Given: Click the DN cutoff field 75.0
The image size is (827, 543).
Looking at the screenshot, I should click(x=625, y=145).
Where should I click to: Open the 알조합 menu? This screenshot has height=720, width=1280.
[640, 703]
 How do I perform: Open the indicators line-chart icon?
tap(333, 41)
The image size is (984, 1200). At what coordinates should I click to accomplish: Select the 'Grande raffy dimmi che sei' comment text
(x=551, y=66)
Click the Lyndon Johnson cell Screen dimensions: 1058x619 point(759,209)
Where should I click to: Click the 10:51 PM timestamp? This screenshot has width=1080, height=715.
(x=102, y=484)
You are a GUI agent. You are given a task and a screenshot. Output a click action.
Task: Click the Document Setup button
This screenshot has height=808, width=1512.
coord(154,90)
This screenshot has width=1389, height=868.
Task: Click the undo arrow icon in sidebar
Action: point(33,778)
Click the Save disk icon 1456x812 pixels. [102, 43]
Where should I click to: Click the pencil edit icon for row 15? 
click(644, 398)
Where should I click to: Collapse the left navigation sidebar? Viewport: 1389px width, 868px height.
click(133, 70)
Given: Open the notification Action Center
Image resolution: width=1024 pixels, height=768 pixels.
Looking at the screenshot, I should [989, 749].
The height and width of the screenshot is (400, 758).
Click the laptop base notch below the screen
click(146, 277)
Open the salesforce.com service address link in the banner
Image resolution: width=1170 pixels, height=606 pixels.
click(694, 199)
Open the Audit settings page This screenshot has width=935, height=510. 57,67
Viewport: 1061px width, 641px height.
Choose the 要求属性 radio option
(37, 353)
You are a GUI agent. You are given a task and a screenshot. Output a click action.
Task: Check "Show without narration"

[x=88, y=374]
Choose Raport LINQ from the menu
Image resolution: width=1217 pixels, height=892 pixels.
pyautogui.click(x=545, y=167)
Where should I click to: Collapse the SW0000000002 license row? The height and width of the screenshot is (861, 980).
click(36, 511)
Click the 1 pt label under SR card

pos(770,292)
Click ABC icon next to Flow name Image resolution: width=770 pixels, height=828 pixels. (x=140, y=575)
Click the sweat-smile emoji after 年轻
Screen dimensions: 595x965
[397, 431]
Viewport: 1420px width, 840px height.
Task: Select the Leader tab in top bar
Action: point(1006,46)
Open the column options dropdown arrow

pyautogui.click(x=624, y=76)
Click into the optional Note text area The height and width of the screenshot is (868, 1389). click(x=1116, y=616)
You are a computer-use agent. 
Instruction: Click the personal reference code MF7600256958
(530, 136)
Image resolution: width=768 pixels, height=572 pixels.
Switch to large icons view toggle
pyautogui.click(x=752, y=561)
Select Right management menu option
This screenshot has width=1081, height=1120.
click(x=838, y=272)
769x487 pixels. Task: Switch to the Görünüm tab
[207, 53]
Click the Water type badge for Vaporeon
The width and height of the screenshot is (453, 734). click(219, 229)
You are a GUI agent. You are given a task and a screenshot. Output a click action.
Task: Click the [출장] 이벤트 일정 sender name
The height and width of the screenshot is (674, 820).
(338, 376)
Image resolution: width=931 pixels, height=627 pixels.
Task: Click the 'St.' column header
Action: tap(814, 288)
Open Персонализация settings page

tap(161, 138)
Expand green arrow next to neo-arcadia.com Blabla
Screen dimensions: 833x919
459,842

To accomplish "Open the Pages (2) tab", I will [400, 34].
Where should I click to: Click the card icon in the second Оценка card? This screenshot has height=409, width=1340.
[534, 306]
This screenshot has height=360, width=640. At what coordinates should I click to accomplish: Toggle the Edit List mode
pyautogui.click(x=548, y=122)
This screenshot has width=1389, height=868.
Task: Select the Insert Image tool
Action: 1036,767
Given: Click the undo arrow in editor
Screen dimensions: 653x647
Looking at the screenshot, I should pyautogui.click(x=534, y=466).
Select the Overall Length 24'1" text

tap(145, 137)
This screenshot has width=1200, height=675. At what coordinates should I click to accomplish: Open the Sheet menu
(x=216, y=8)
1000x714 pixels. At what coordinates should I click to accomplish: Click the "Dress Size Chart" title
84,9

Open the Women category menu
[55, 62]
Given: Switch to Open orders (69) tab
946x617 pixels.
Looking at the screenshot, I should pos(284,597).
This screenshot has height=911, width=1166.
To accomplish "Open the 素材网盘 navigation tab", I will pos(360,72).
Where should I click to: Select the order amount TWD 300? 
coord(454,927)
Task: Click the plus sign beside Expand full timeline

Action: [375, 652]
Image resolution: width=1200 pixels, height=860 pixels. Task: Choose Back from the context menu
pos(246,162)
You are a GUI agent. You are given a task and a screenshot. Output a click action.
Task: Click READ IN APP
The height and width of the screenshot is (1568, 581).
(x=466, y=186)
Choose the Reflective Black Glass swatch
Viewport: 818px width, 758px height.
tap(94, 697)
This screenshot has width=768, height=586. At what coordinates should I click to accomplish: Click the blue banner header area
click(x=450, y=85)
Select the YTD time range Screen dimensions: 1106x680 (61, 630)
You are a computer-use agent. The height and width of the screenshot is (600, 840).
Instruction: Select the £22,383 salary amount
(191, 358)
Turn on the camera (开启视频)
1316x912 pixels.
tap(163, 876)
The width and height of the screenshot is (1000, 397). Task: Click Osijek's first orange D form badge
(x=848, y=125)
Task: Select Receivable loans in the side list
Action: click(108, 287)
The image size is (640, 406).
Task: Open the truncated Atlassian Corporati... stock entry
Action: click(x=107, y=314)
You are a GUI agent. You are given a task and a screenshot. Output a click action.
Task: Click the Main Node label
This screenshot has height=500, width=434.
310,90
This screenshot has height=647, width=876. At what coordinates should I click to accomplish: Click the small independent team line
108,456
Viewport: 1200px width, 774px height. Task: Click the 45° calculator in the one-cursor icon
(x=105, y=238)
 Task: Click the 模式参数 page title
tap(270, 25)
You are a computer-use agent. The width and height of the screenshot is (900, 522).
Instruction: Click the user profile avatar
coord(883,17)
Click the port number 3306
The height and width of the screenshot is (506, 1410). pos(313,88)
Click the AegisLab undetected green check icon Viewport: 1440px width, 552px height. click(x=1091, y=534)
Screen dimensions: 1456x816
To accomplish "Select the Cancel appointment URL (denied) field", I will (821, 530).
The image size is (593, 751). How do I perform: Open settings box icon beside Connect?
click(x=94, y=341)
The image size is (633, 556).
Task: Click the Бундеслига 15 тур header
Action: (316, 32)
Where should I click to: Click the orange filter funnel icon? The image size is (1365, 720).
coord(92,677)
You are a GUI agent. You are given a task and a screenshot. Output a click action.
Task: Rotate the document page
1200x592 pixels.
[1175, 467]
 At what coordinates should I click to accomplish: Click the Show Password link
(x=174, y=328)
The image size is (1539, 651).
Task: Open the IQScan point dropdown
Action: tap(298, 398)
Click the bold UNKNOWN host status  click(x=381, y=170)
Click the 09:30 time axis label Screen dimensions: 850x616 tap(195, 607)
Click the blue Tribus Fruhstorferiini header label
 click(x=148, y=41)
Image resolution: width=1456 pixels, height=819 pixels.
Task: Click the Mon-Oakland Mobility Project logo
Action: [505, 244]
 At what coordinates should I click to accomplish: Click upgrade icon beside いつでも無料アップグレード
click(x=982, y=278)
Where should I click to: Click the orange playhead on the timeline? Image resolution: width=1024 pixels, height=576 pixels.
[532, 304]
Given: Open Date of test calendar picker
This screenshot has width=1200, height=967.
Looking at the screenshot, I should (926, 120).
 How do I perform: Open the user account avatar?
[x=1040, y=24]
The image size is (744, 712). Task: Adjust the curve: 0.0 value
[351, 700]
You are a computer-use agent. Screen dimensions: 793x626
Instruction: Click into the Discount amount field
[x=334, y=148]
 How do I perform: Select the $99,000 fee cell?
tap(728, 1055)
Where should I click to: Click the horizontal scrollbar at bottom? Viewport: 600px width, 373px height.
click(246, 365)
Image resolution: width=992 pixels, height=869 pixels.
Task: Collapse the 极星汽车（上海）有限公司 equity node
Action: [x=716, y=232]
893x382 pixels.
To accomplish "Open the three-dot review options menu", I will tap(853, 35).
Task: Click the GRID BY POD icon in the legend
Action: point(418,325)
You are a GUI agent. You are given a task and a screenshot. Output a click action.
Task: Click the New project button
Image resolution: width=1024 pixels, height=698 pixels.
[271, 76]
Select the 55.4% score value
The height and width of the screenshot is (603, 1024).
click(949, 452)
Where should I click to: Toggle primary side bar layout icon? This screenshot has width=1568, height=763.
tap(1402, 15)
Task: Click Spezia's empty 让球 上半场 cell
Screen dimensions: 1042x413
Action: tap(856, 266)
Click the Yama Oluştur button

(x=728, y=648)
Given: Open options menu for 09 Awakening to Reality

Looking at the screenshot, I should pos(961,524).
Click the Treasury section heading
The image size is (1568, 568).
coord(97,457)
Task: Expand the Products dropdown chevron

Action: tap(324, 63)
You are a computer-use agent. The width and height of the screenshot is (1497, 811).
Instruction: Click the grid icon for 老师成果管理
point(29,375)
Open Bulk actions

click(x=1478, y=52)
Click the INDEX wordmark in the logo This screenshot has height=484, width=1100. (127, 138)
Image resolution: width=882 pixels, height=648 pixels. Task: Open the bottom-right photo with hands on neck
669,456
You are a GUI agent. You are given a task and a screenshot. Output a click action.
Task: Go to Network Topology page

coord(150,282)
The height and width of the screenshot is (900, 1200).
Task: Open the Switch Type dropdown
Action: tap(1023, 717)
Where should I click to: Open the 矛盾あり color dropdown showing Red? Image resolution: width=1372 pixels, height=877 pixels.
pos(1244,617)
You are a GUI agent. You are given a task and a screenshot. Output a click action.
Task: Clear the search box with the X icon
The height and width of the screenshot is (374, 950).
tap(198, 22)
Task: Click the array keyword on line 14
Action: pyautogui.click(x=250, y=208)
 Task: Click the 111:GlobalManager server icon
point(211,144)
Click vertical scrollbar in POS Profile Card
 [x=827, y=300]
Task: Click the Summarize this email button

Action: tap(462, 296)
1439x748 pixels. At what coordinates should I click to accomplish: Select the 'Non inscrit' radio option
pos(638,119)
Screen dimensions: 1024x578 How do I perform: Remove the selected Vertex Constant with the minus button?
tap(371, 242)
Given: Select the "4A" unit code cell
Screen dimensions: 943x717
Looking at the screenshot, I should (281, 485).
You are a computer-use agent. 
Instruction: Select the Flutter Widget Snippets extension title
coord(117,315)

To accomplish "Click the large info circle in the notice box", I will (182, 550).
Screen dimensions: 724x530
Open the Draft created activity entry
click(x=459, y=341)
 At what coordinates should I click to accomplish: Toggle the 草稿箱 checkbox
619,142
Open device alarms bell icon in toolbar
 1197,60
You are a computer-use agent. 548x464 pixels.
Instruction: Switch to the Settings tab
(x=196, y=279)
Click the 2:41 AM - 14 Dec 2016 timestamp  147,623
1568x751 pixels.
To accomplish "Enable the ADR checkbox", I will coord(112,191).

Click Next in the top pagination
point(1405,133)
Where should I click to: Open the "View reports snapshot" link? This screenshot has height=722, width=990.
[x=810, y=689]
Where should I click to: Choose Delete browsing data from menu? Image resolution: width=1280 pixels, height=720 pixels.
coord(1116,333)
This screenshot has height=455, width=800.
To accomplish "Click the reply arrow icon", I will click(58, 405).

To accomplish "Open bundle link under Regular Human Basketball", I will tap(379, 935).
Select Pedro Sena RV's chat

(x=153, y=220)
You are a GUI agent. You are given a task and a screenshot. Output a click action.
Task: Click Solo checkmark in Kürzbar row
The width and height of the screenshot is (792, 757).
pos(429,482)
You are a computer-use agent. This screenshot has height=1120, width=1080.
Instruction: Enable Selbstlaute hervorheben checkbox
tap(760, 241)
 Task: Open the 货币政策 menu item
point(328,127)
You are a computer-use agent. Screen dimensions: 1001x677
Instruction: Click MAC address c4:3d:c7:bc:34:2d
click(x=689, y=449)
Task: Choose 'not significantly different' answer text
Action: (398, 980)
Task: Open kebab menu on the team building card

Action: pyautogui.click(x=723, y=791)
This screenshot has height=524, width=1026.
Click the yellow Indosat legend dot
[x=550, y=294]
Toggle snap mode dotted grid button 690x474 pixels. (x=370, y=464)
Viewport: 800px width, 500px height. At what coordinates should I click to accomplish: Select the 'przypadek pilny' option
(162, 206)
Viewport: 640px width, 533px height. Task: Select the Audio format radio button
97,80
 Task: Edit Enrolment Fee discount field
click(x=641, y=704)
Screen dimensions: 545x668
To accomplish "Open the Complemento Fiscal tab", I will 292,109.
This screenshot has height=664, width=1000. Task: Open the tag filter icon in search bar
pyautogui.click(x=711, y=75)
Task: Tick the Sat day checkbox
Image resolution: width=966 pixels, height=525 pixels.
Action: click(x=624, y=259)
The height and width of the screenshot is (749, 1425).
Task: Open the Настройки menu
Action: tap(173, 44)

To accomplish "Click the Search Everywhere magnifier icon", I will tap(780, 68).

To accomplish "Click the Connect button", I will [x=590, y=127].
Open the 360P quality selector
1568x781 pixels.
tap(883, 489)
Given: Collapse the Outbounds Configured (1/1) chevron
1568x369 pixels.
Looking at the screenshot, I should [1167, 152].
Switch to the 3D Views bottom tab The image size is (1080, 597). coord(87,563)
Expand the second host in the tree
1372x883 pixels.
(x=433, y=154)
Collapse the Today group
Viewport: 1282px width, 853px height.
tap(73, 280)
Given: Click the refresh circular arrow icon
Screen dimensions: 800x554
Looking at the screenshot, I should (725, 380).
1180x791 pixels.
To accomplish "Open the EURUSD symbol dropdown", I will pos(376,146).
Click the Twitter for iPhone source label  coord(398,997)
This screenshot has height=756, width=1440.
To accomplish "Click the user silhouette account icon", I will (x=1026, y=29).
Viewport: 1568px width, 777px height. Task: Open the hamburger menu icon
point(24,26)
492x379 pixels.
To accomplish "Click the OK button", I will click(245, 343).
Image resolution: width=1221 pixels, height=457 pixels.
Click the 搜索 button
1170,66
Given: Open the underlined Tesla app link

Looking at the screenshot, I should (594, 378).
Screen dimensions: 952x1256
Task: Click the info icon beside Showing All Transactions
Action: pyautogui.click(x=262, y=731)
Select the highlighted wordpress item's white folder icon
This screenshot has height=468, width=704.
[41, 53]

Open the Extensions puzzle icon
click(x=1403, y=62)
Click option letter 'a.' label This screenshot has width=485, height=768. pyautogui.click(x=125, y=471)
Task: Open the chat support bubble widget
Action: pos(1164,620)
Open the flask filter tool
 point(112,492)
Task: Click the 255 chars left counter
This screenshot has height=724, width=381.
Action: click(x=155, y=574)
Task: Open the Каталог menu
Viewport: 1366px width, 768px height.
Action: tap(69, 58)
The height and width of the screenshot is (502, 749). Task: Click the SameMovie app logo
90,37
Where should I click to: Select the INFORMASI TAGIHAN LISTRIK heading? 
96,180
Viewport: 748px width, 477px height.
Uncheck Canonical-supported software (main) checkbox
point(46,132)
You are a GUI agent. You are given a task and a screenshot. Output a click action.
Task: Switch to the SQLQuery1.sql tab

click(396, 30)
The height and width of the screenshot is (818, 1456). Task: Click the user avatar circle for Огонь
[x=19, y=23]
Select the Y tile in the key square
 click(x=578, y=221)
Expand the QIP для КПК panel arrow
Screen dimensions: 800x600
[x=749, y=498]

● ● ● ● ● ● ●

● Your goal
Give only the lines from the one holding "Click the port number 3306" through the one holding "Screen dimensions: 1456x816", each restated exactly as it appears above.

● Exercise output
Click the port number 3306
The height and width of the screenshot is (506, 1410). pos(313,88)
Click the AegisLab undetected green check icon Viewport: 1440px width, 552px height. click(x=1091, y=534)
Screen dimensions: 1456x816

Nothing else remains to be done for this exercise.